ふたりで並んで座り、ただ海を眺めている。「言葉なんて、いらないね」と心の中で呟く。隣にいる人の体温が、湿った空気を通じてじわりと伝わってくる。もしかしたら、私たちはこれまで、正しい言葉を探すことに時間を使いすぎていたのかもしれない。ここでは、言葉にならなかった溜息や、不意に重なった視線こそが、もっとも誠実な会話になる。ふと気づくと、窓ガラスに結露がつき、小さな水滴がゆっくりと線を引いて流れ落ちていた。その一筋の流れを指で追いかけているとき、ふたりで小さく笑い合った。あなたの浴衣の帯が少しだけ緩んでいて、それを直そうとして指が触れた瞬間の、あの小さく、けれど確かな電気のような感覚。そんな、誰にも記録されない些細な瞬間が、この旅のすべてであるという気がしてならない。

足湯に足を浸せば、熱いお湯が皮膚の境界線を消し去り、身体の芯までゆっくりと浸透していく。外の冷たい雨と、内側の熱い湯。その温度差のなかで、自分の呼吸がだんだんと深く、ゆっくりになっていくのがわかる。それは、激しく流れる川ではなく、静かな池に小石を投げ入れたときに広がる波紋のように、穏やかに、けれど確実に、心の奥底まで届く感覚だった。私たちはただ、そこに在ることを許されていた。

湯煙の向こう側に、ひそかに書き留めたこと

夕食に運ばれてきた地獄蒸しの野菜たちは、白い湯気とともに、この土地の記憶を運んできた。飾り気のない、けれど力強い大地の甘みが口いっぱいに広がり、胃のあたりからじんわりと温かさが浸透していく。身体の緊張がふっと解け、心まで柔らかくなる感覚。「美味しいね」と短く言い合ったけれど、その言葉の裏側には、「あなたと一緒にここにいられてよかった」という、もっと大きな感情が溶け込んでいた。

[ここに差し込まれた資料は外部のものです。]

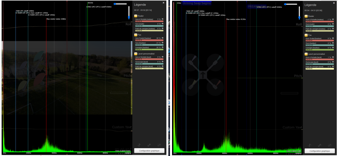Hide Gyro à l'échelle [rouleau] in left legend

pyautogui.click(x=163, y=19)
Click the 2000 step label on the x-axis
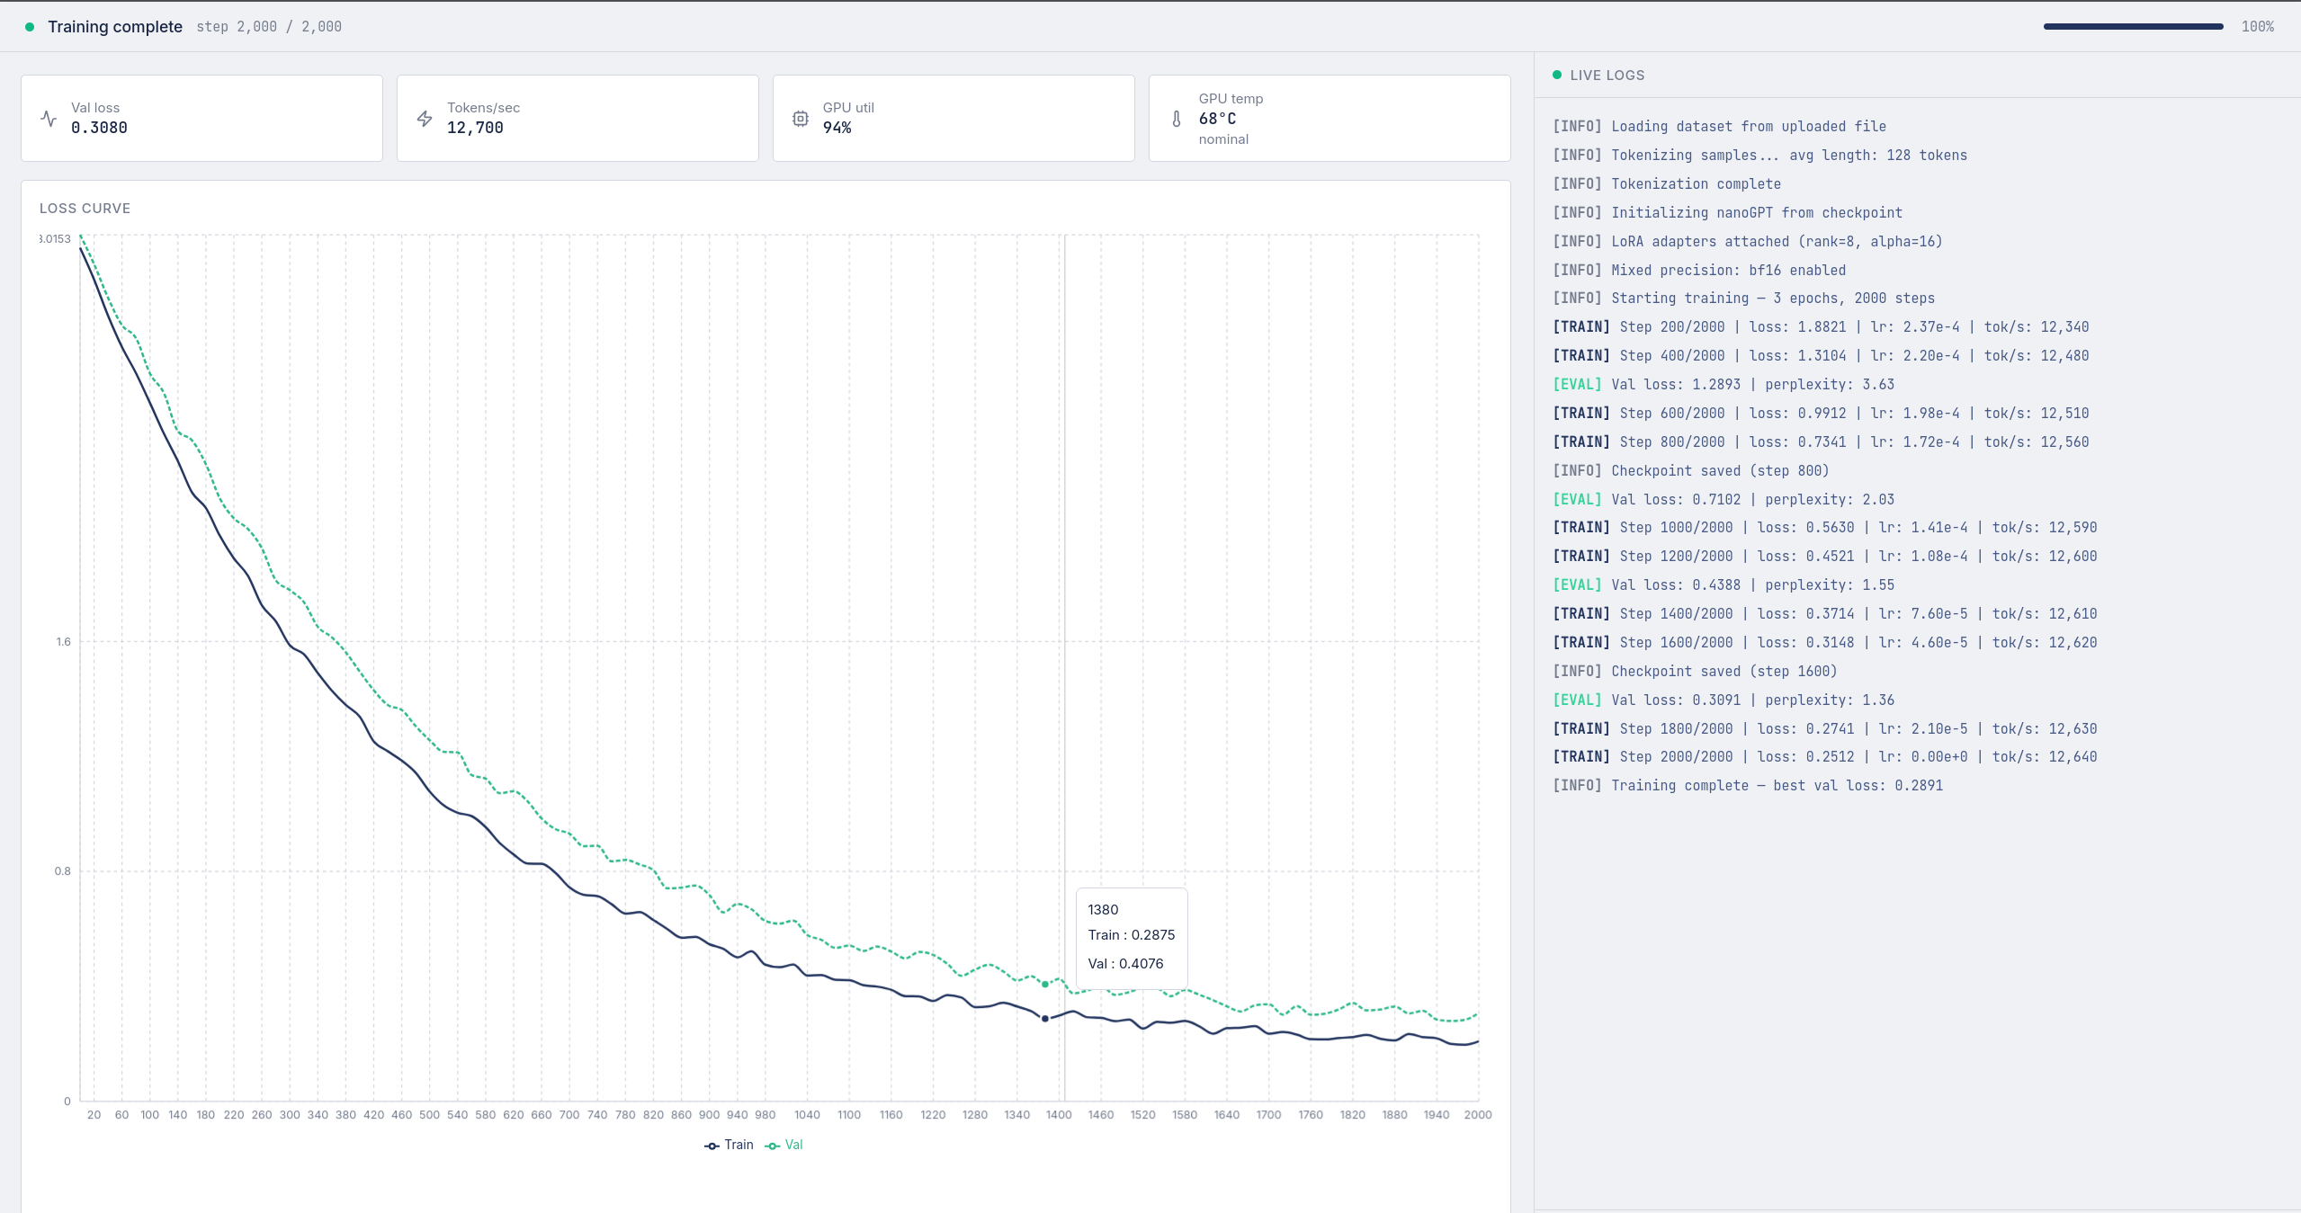Screen dimensions: 2301x1213 click(x=1477, y=1115)
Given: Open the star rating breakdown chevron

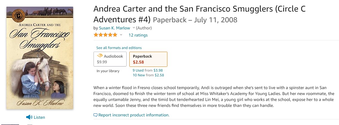Looking at the screenshot, I should point(121,35).
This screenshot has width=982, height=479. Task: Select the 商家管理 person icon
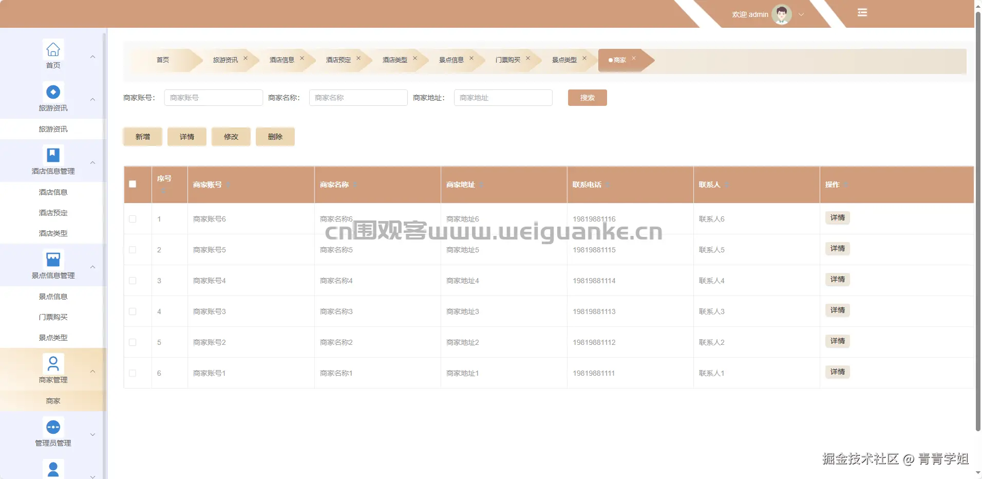(x=53, y=363)
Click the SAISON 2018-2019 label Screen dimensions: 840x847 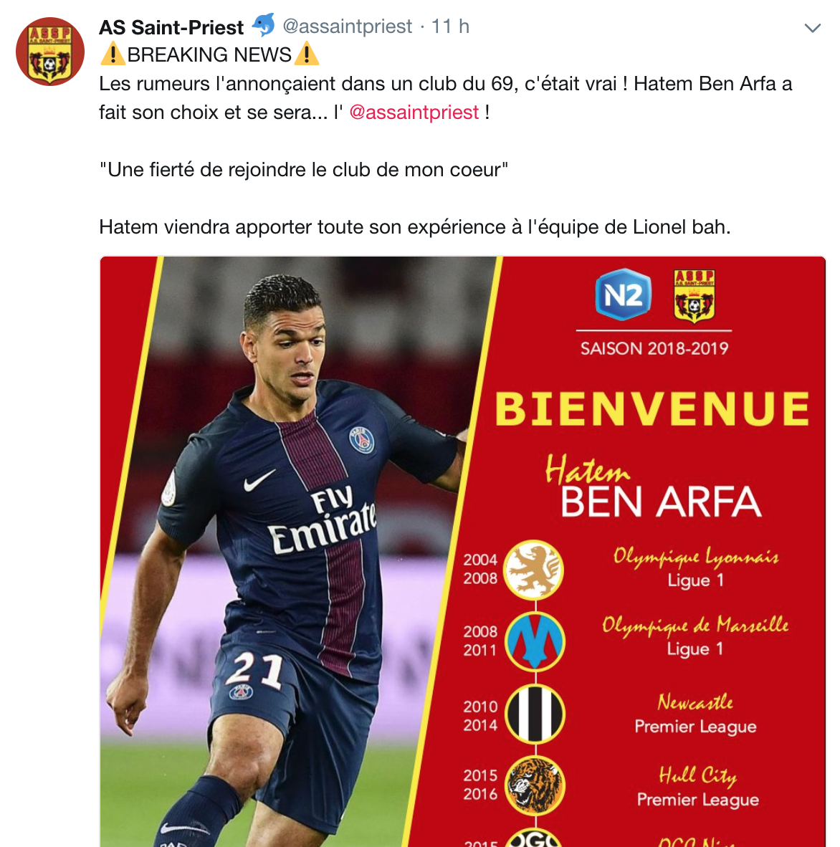(x=654, y=348)
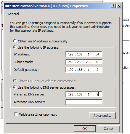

実のところ、私たちはまだ、お互いのことをすべて分かっているわけではない。もしかしたら、これからもずっと、もどかしい距離感のままでいるのかもしれない。けれど、それでいいのだと思う。完璧に重なり合うことよりも、少しだけ隙間があることで、そこを埋めようとする心地よい引力が生まれるから。

夜、ベッドに横たわり、天井を見上げていると、雨音が心地よいリズムを刻んでいた。深夜3時の静寂は、昼間の賑わいとは全く別の顔を持っていて、まるで世界にふたりしか残されていないような錯覚に陥る。隣で眠るあなたの規則正しい呼吸音が、どんな音楽よりも正確に、今の私たちの幸福を刻んでいる。孤独とは、取り除くべき欠落ではなく、ふたりで共有できる静かな空間なのだと、界 別府 / KAI Beppuの静けさが教えてくれた気がする。もしかすると、私たちはこの旅で何かを変えたわけではない。ただ、今のままでいいのだと、互いに深く頷き合えただけなのかもしれない。けれど、その「変わらなさ」こそが、今の私たちにとって、一番贅沢な贈り物だった。

雨上がりの庭に、深い青を湛えた紫陽花が揺れていた。

  • 6月の雨に濡れた紫陽花を、あえて傘を差さずに少しだけ眺めてみて。肌に触れるしずくが心地いいから。
  • 朝6時、まだ街が眠っている時間に、窓から見える海の色が変わる瞬間をふたりで静かに追いかけてみて。